Lines from the start of the data through the line containing "Task: Click the RSS feeds icon" must be given again exactly. Leave the others out.

--- Input for this task ---

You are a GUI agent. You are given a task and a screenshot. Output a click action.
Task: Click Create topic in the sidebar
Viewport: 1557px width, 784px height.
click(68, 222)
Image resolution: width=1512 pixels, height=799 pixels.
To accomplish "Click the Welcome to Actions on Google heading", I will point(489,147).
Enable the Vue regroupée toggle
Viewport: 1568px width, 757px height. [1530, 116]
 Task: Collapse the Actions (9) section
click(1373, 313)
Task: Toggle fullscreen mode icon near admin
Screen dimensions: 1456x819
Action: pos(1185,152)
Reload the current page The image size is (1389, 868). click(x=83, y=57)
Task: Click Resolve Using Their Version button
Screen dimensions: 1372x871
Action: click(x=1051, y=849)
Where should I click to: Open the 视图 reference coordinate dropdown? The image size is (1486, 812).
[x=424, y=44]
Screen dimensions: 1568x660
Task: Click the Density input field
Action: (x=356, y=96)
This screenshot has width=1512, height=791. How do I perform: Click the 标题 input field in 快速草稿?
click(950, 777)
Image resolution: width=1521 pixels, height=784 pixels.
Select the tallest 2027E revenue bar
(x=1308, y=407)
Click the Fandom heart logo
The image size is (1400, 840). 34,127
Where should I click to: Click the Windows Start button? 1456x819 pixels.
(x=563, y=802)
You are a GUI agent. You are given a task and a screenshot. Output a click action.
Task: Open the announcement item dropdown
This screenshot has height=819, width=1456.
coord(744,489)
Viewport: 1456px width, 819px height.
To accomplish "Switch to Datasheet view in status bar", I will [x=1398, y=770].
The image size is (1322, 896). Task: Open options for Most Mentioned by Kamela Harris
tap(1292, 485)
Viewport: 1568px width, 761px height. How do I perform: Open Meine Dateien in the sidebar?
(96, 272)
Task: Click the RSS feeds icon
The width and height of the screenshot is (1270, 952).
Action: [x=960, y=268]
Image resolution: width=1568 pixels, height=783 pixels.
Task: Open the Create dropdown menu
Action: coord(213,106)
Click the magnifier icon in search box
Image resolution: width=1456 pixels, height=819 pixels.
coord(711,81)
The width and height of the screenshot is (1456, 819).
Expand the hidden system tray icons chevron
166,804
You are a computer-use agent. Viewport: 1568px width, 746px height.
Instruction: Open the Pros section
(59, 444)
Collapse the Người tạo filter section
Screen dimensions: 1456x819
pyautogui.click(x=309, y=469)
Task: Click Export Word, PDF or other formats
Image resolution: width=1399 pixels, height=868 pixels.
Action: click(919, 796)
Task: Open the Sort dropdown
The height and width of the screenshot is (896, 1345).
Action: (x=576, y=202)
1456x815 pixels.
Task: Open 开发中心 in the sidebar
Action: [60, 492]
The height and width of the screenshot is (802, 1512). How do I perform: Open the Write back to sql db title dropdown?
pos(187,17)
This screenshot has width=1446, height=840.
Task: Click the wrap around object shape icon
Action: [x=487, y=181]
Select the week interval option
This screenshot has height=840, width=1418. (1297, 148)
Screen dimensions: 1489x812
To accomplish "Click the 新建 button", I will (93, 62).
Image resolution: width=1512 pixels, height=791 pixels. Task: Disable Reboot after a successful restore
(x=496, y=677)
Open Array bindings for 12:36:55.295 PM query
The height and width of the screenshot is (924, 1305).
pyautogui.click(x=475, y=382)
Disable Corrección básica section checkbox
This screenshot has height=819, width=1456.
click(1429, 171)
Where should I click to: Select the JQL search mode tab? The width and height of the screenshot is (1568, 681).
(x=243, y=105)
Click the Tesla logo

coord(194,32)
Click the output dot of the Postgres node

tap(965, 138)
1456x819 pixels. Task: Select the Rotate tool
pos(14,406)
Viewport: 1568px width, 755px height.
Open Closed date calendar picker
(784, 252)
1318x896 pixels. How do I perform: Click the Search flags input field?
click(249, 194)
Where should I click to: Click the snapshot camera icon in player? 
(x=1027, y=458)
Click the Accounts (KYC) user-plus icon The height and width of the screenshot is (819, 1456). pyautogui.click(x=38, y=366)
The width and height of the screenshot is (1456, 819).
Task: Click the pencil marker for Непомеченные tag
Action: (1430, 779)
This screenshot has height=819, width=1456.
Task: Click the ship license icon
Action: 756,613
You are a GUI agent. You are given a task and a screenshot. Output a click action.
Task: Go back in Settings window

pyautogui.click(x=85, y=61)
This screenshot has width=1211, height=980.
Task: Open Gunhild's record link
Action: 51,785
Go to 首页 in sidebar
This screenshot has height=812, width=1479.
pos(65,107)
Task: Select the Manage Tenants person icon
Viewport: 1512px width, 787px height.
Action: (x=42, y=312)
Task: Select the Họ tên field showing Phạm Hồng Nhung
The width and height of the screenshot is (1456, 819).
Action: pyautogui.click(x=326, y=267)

---

### Answer space
You are a GUI agent. You are given a task and a screenshot. Output a click action.
Task: Click Create topic in the sidebar
Viewport: 1557px width, 784px height.
click(68, 222)
Image resolution: width=1512 pixels, height=799 pixels.
To accomplish "Click the Welcome to Actions on Google heading", I will point(489,147).
Enable the Vue regroupée toggle
Viewport: 1568px width, 757px height. [1530, 116]
 Task: Collapse the Actions (9) section
click(1373, 313)
Task: Toggle fullscreen mode icon near admin
Screen dimensions: 1456x819
Action: pos(1185,152)
Reload the current page The image size is (1389, 868). click(x=83, y=57)
Task: Click Resolve Using Their Version button
Screen dimensions: 1372x871
Action: click(x=1051, y=849)
Where should I click to: Open the 视图 reference coordinate dropdown? The image size is (1486, 812).
[x=424, y=44]
Screen dimensions: 1568x660
Task: Click the Density input field
Action: (x=356, y=96)
This screenshot has width=1512, height=791. How do I perform: Click the 标题 input field in 快速草稿?
click(950, 777)
Image resolution: width=1521 pixels, height=784 pixels.
Select the tallest 2027E revenue bar
(x=1308, y=407)
Click the Fandom heart logo
The image size is (1400, 840). 34,127
Where should I click to: Click the Windows Start button? 1456x819 pixels.
(x=563, y=802)
You are a GUI agent. You are given a task and a screenshot. Output a click action.
Task: Open the announcement item dropdown
This screenshot has height=819, width=1456.
coord(744,489)
Viewport: 1456px width, 819px height.
To accomplish "Switch to Datasheet view in status bar", I will [x=1398, y=770].
The image size is (1322, 896). Task: Open options for Most Mentioned by Kamela Harris
tap(1292, 485)
Viewport: 1568px width, 761px height. How do I perform: Open Meine Dateien in the sidebar?
(96, 272)
Task: Click the RSS feeds icon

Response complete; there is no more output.